The Going - Poetic Method


The Going

Poetic Method:

Narrative Voice (Point of View):

This poem is narrated by Hardy, addressed to his late wife Emma and concentrates on her sudden, unprecedented death. It is almost like a monologue, which poses rhetorical questions throughout. An accusatory and urgent tone persists in almost every stanza.

Structure and Form:

The poem follows a trochaic rhyme scheme, which ultimately breaks in the penultimate stanza. Lines 5-6 of every stanza use an iambic dimeter, and this results in the quickening of pace, thus leading the reader to anticipate a feeling of desperation in the narrative. It is an elegiac poem, as it laments the death of a loved one, and the ambiguous ending of the poem completes the elegiac cycle.

Setting:

Stanza three of the poem talks about the setting of a house; “Where so often at dusk you used to be,” where Emma would stand near an alley in isolation. Again, we are left to determine he In stanza four, Hardy talks about his and Emma’s courtship, and described here are “red-veined rocks far West,” which leads to believe they are journeying on a rocky terrain, somewhere in the west of England.

Language:

The very first word of the poem, “Why” leads us to believe the poet is accusing or blaming someone. The title, “The Going” has connotations of loss and despair, and this suggests Hardy is blaming his wife Emma for her sudden death. The lines “And calmly, as indifferent quite,” implies Emma was simple and not fussy, even in her death. Guilt and remorse fills Hardy when he says, “Unmoved, unknowing,” – it is interesting to note the use of the word ‘unmoved.’ One could argue that this implies Emma’s still figure in death, or that it could also mean the numbness that Hardy felt after her demise.

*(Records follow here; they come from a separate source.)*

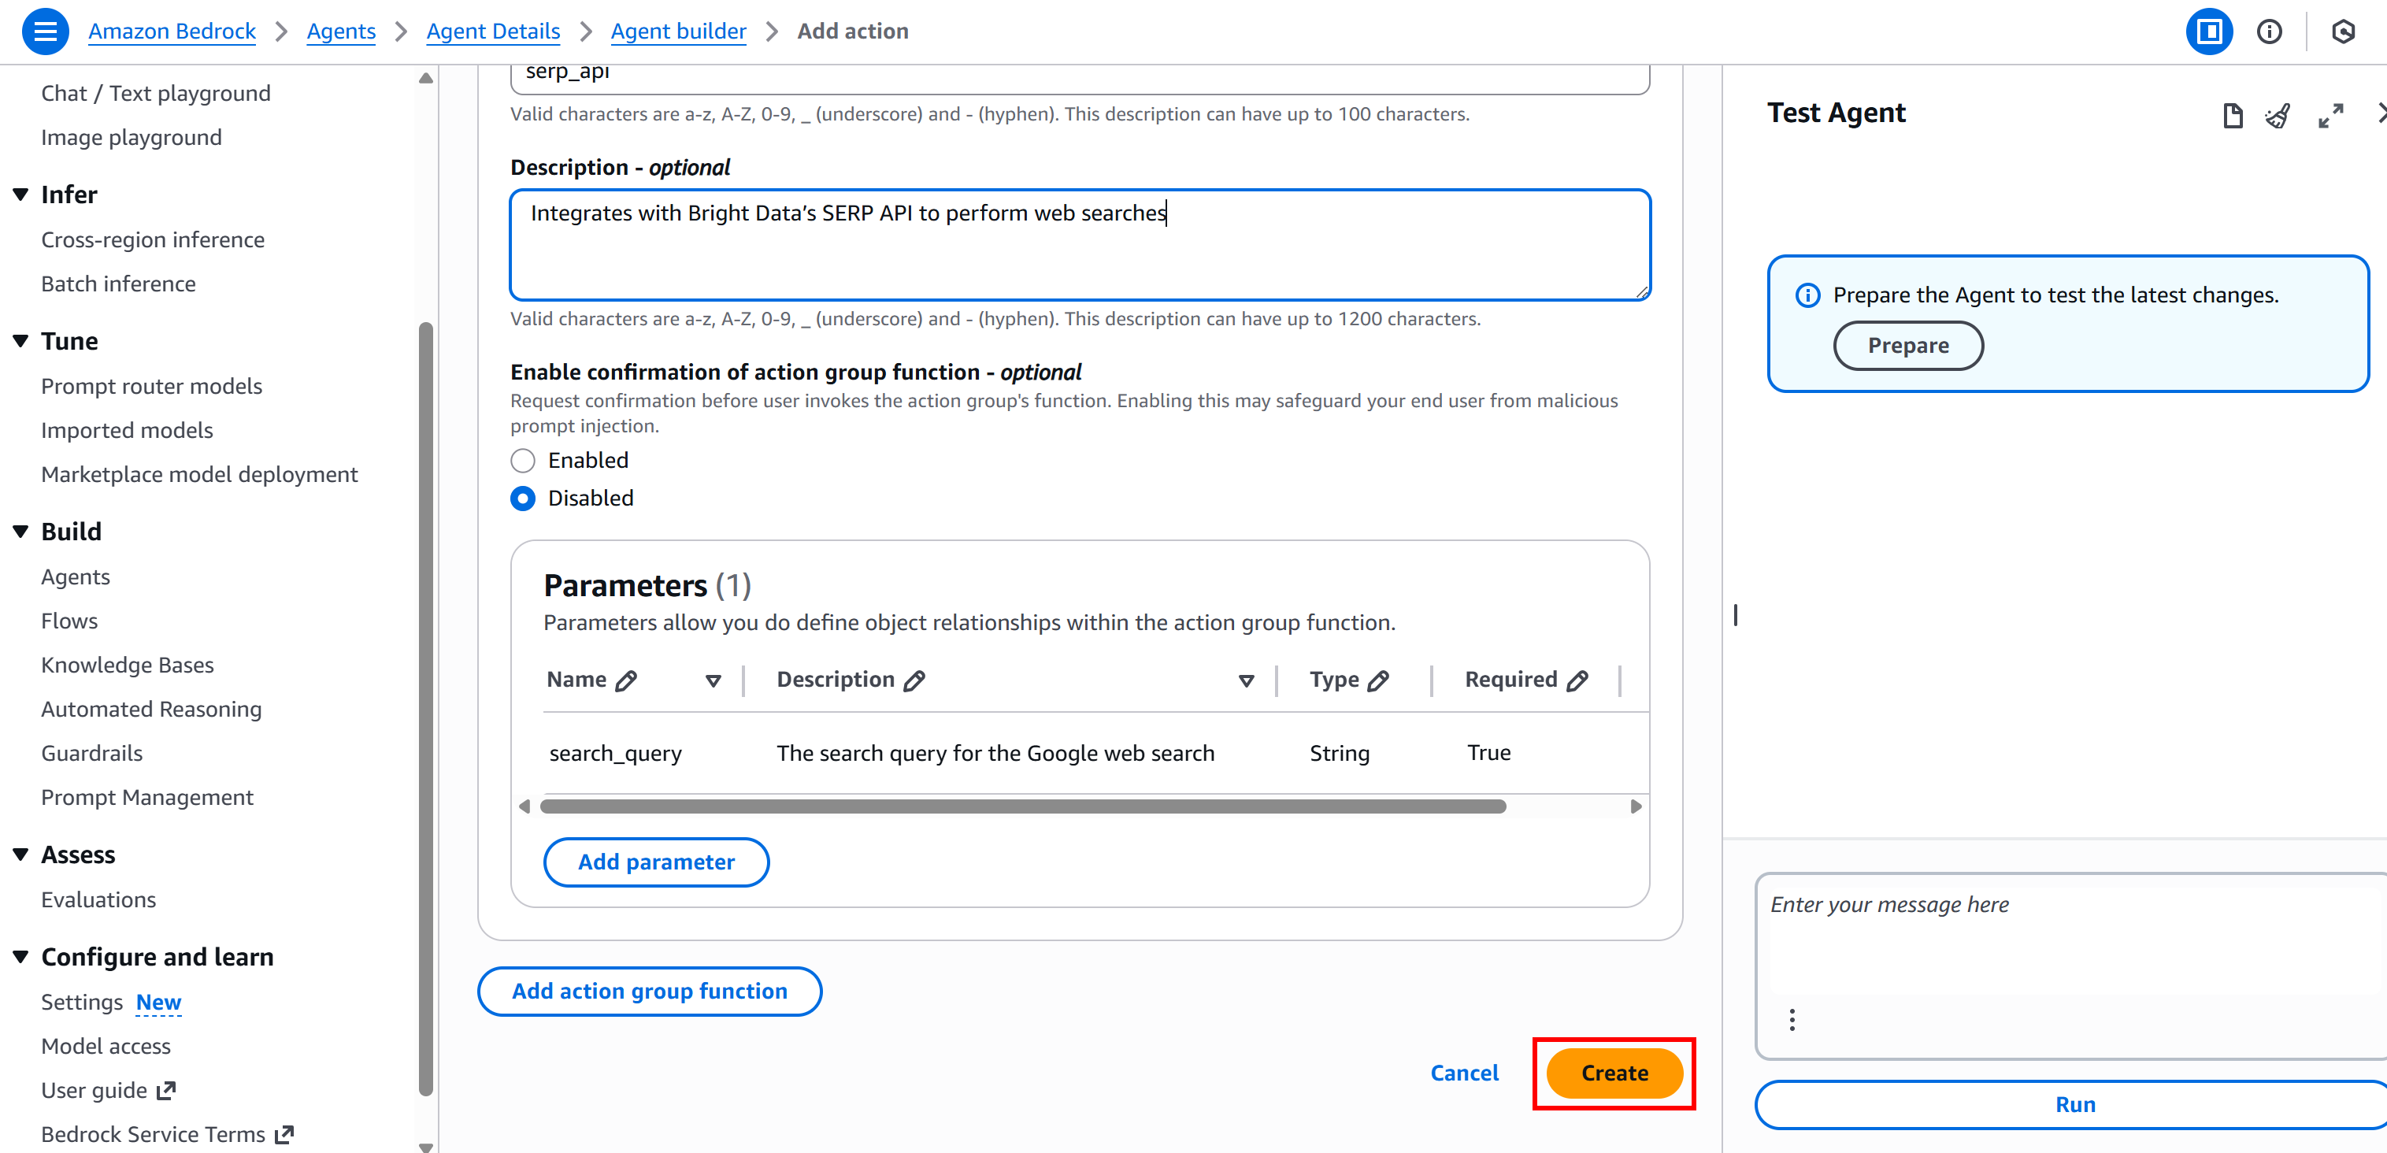Open the Description column sort dropdown
Viewport: 2387px width, 1153px height.
coord(1245,679)
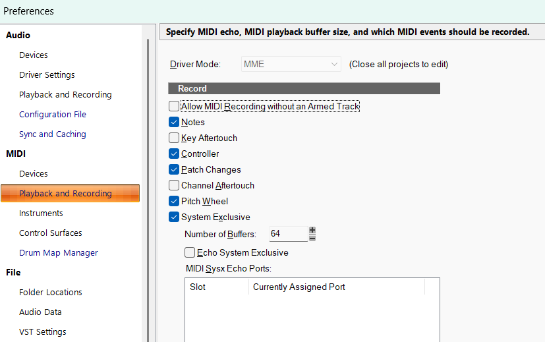
Task: Enable Key Aftertouch recording
Action: (x=174, y=138)

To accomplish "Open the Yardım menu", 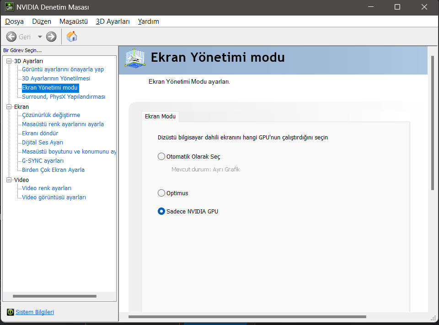I will (148, 21).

Hardy uses euphemisms throughout the poem, adding to the colloquial style of narrative. Phrases like, “Where I could not follow,” “You used to be,” and “Close your term here,” clearly show Hardy’s belief in the existence of after-life. We see that Hardy and Emma are on either side of the life-death divide. The theme of loss and death is persistent throughout the poem. The repeated use of ‘you’ in the poem betrays Emma’s isolation in both life and death. We see negativity and darkness in the poem with the lines, “Till in darkening dankness / The yawning blankness” – the lack of punctuation in these rhythmic couplets emphasise Hardy’s emptiness.

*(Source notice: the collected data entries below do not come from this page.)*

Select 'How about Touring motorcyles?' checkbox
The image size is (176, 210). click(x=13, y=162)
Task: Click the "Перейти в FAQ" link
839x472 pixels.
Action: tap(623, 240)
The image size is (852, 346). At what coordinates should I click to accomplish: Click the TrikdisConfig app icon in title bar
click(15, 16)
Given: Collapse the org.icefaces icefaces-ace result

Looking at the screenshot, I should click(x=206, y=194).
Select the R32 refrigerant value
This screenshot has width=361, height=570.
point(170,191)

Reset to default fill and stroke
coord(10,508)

In stanza four, Hardy once again analyses the power of nature, and the effect it had on his and Emma’s courtship in happier days. The “red-veined rocks” signify the permanence of nature; one could say that the ‘red-vein’ has connotations of blood continually flowing through a ‘vein’ in the rock, indirectly saying that the rocks are indestructible and will forever remain witness to his love. It is also curious that only once has Hardy physically described Emma in the entire poem – he calls her “swan-necked” – this shows how jumbled his memory has become with age, and to establish this point he personifies “Life”; because those days were the prime of his life. This again brings out the theme of self-pity and we sympathise with the poet.

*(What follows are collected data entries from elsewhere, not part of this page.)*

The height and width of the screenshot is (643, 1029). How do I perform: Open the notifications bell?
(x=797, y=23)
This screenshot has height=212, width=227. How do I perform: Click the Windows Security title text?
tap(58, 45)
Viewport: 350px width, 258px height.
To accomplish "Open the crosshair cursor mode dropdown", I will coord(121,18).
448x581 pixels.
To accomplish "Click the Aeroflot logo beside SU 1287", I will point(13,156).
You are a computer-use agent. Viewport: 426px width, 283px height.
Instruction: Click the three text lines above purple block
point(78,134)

When in stanza five, Hardy talks about the latter half of the Hardy-Emma relationship, we see a repeated use of the word “we”. This repetition is an authorial intent; the word “we” apportions half of the blame of the failing relationship to Emma, which feminist critics have found abhorrent and self-centred. “Days long dead,” do not talk of Emma’s death, but of the lost days in their relationship, and the remorse Hardy undergoes as he accepts the inevitable passing of time.